Directions for the data below: repeat exactly the lines from the one with "Tick the Full control Deny checkbox" through the one with "This screenshot has height=351, width=468.", both included, and omit all pictures.
══════════
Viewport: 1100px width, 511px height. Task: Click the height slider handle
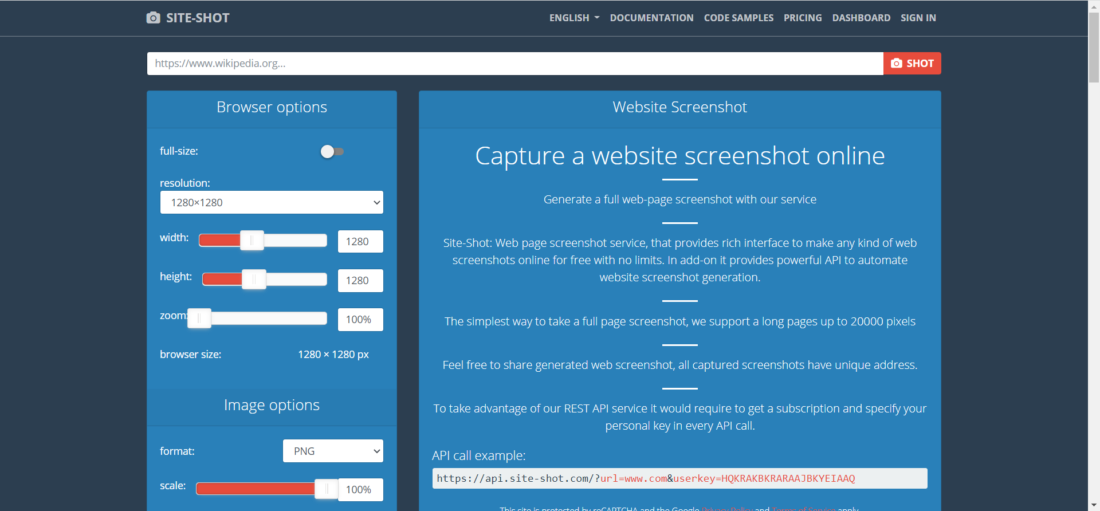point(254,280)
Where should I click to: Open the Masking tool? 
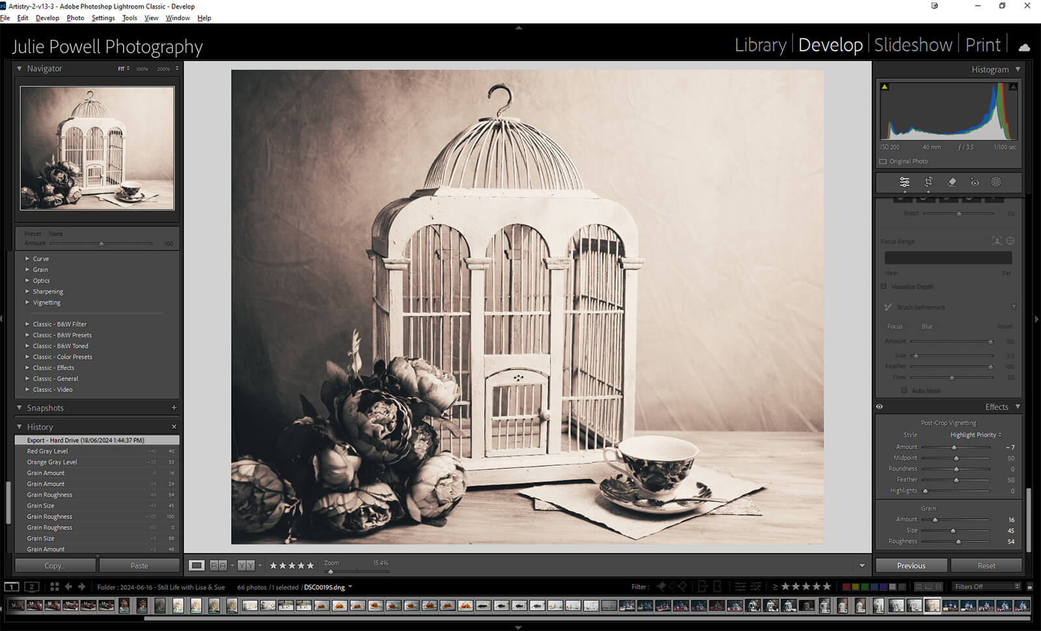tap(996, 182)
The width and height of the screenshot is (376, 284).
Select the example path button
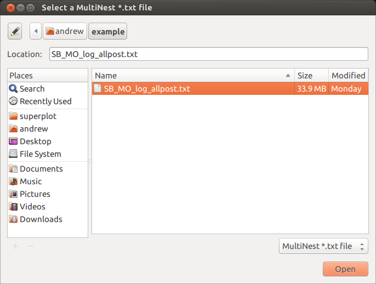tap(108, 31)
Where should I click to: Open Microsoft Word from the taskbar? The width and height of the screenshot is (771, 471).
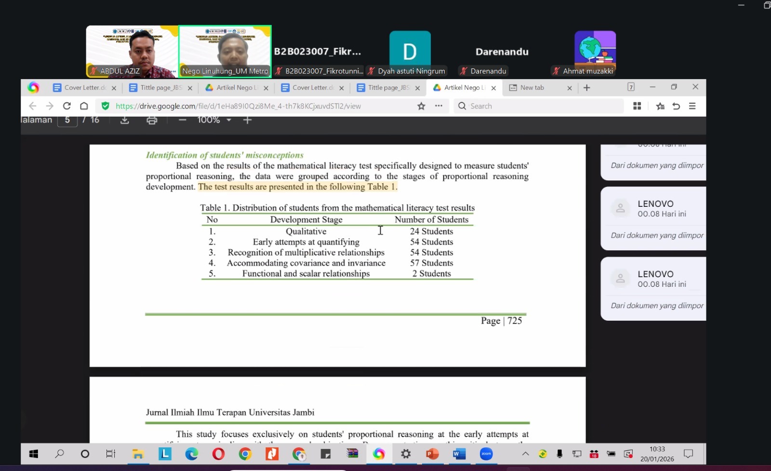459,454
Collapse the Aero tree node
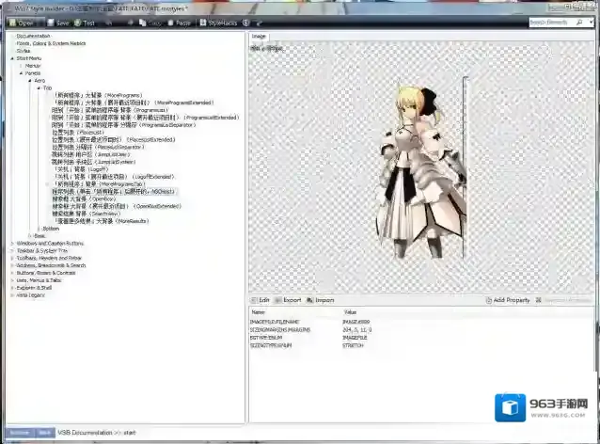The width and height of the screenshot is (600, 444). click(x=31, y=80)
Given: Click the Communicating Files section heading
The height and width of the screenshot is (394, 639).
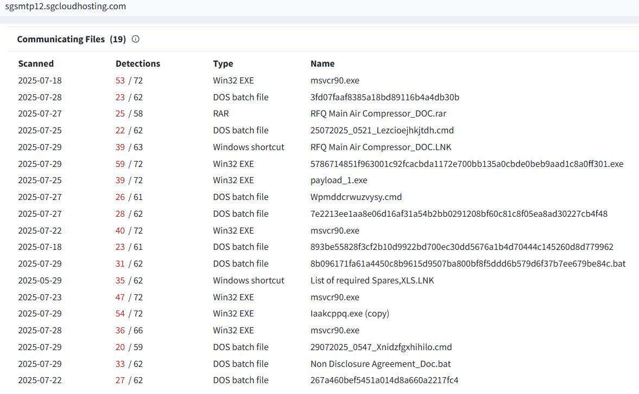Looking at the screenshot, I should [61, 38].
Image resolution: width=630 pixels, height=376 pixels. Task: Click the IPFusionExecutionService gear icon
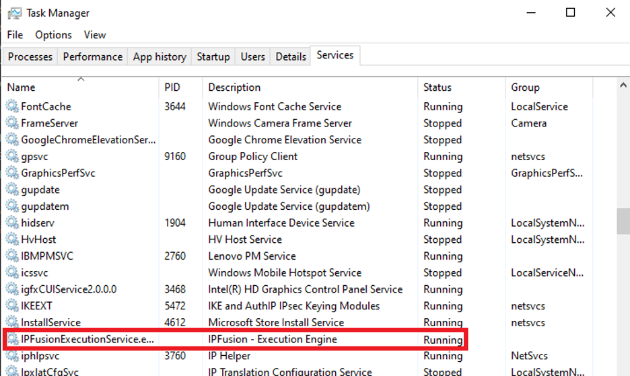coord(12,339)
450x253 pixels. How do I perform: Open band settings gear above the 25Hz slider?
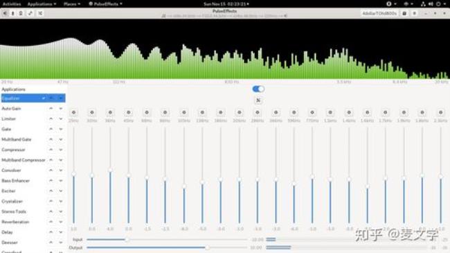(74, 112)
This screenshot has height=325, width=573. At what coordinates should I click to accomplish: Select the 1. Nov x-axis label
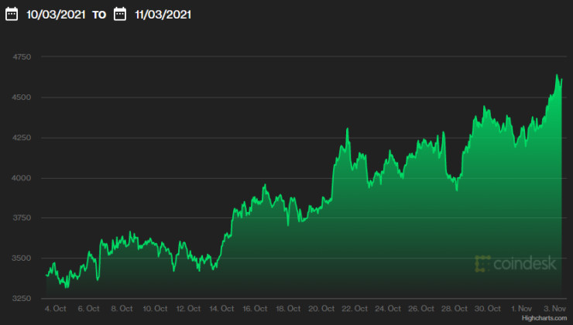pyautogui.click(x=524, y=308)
══════════
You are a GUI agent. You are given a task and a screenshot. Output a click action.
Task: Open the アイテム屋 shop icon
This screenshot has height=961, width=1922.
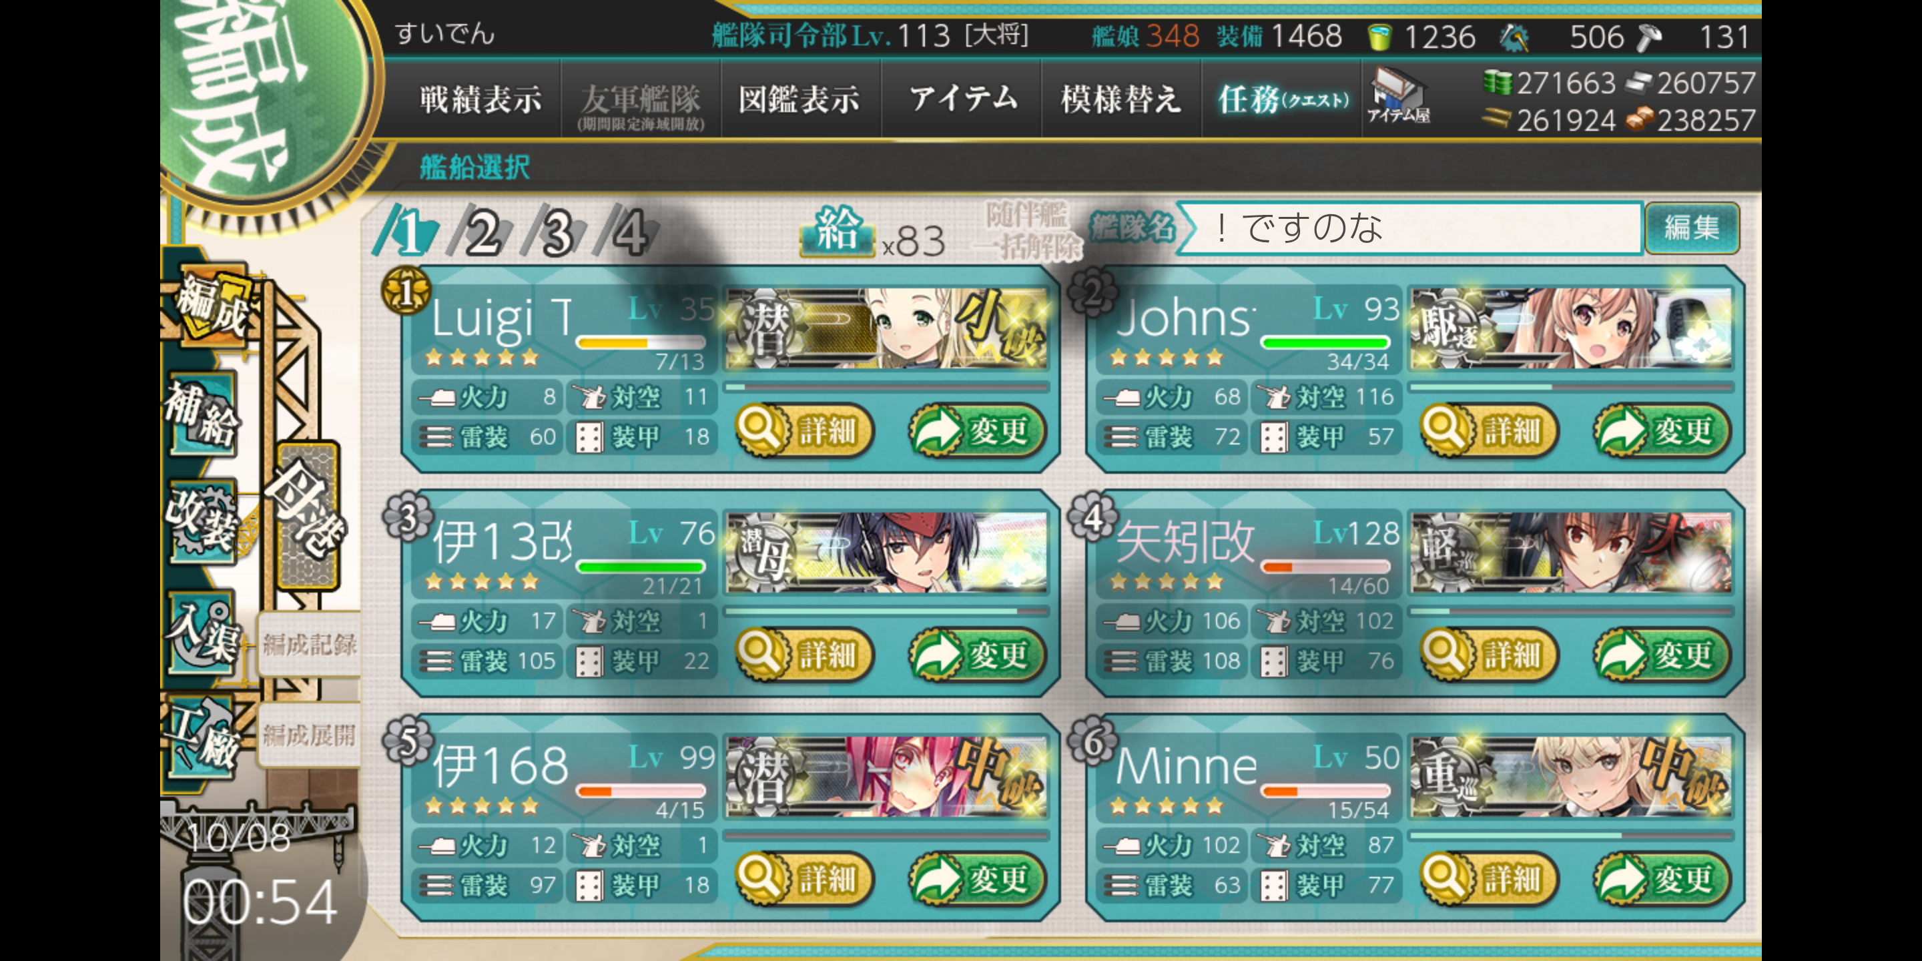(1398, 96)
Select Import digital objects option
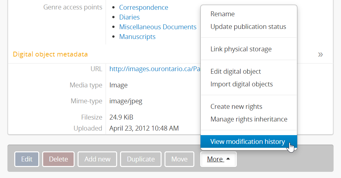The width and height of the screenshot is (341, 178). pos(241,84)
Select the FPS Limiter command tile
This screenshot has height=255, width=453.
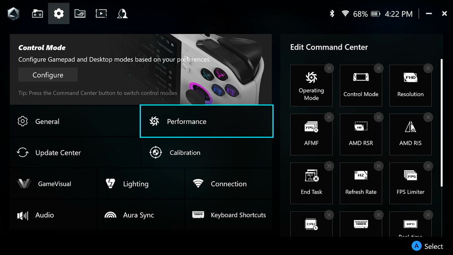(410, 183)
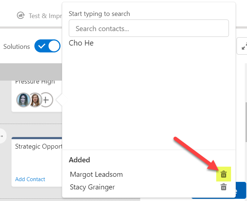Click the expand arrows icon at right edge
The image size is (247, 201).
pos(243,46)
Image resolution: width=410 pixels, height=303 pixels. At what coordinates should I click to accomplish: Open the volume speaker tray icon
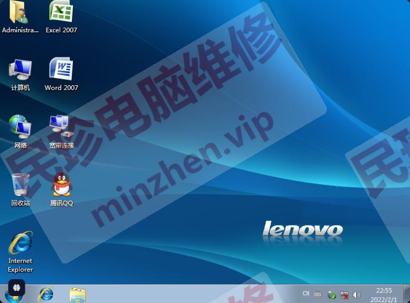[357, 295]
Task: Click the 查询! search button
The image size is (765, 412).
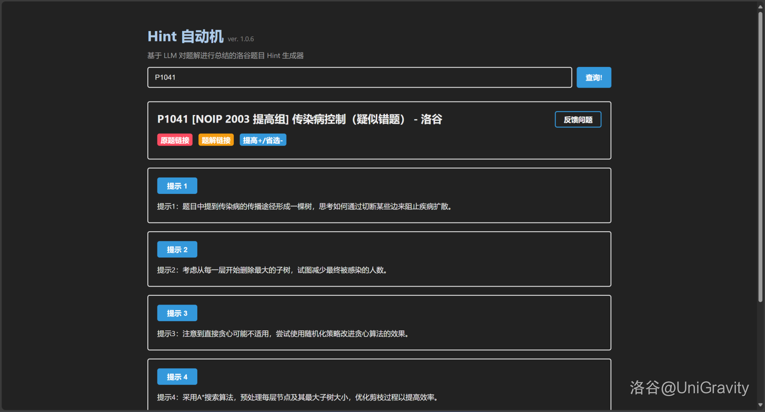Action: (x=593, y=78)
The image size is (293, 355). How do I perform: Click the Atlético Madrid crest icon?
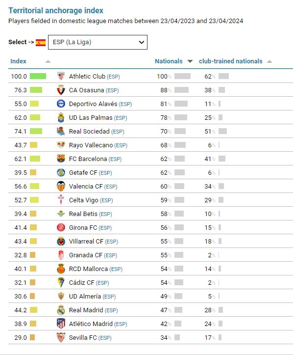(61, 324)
══════════
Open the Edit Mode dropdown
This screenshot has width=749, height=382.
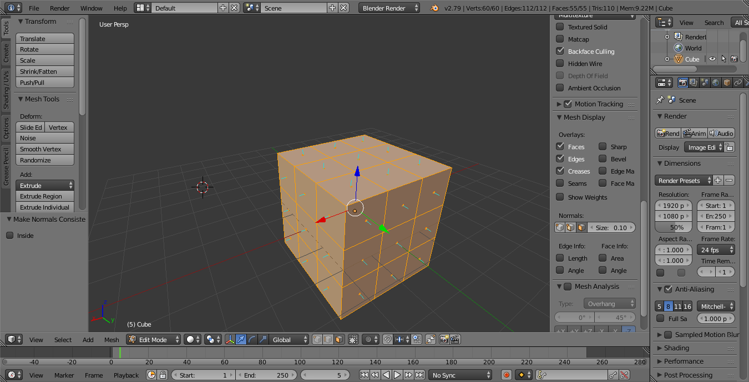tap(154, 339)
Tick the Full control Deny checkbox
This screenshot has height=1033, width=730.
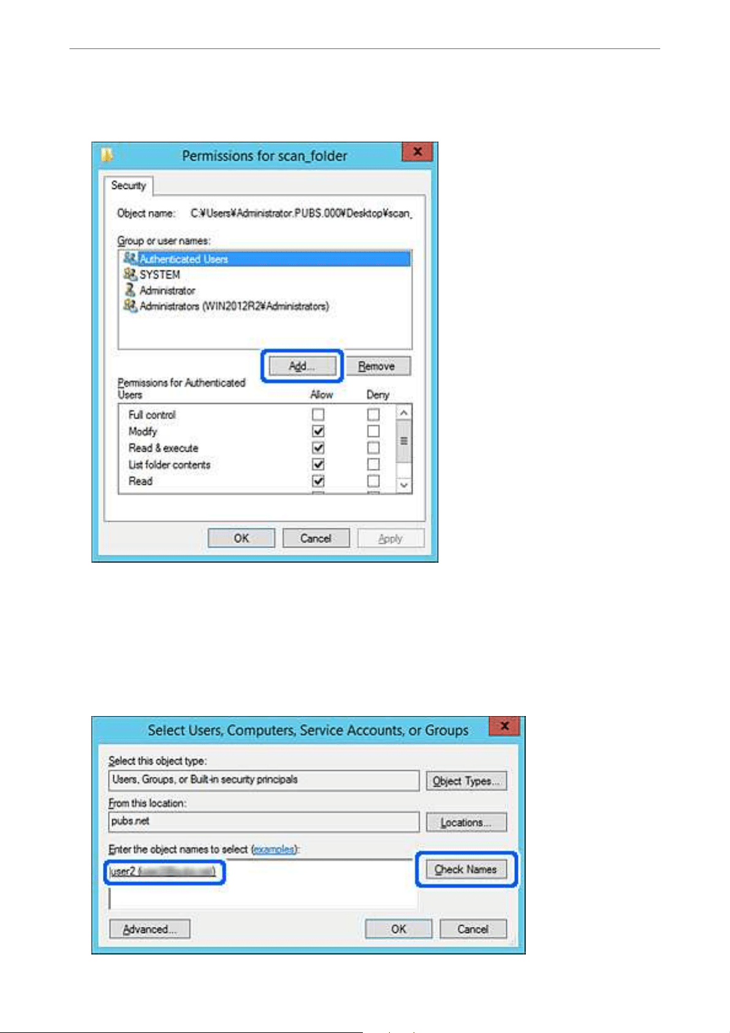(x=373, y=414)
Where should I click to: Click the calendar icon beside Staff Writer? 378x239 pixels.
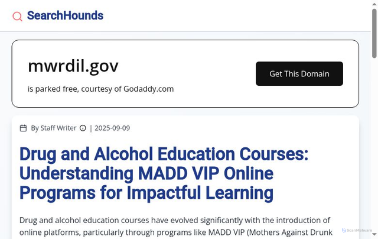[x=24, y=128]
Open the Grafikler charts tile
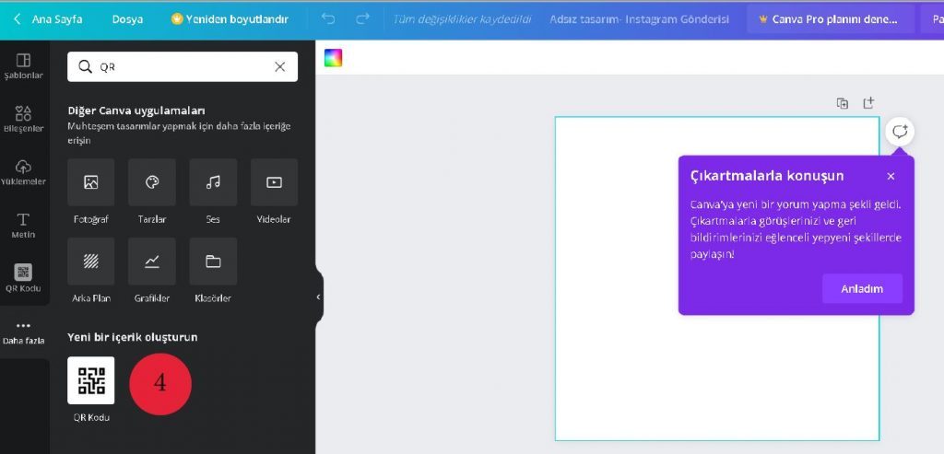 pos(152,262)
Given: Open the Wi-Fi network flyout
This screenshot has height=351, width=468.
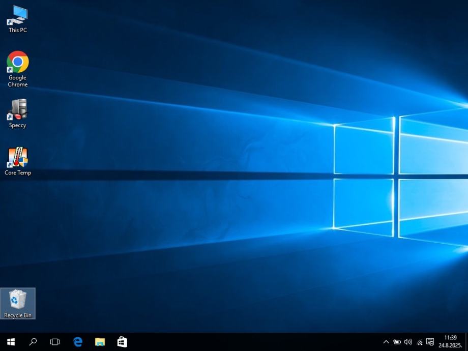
══════════
(EXPECTED OUTPUT):
Tick the Full control Deny checkbox
This screenshot has height=1033, width=730.
(x=373, y=414)
Where should I click to: Click the calendar icon beside Staff Writer? 378x239 pixels.
[x=24, y=128]
Open the Grafikler charts tile
 pos(152,262)
Given: Open the Wi-Fi network flyout
This screenshot has height=351, width=468.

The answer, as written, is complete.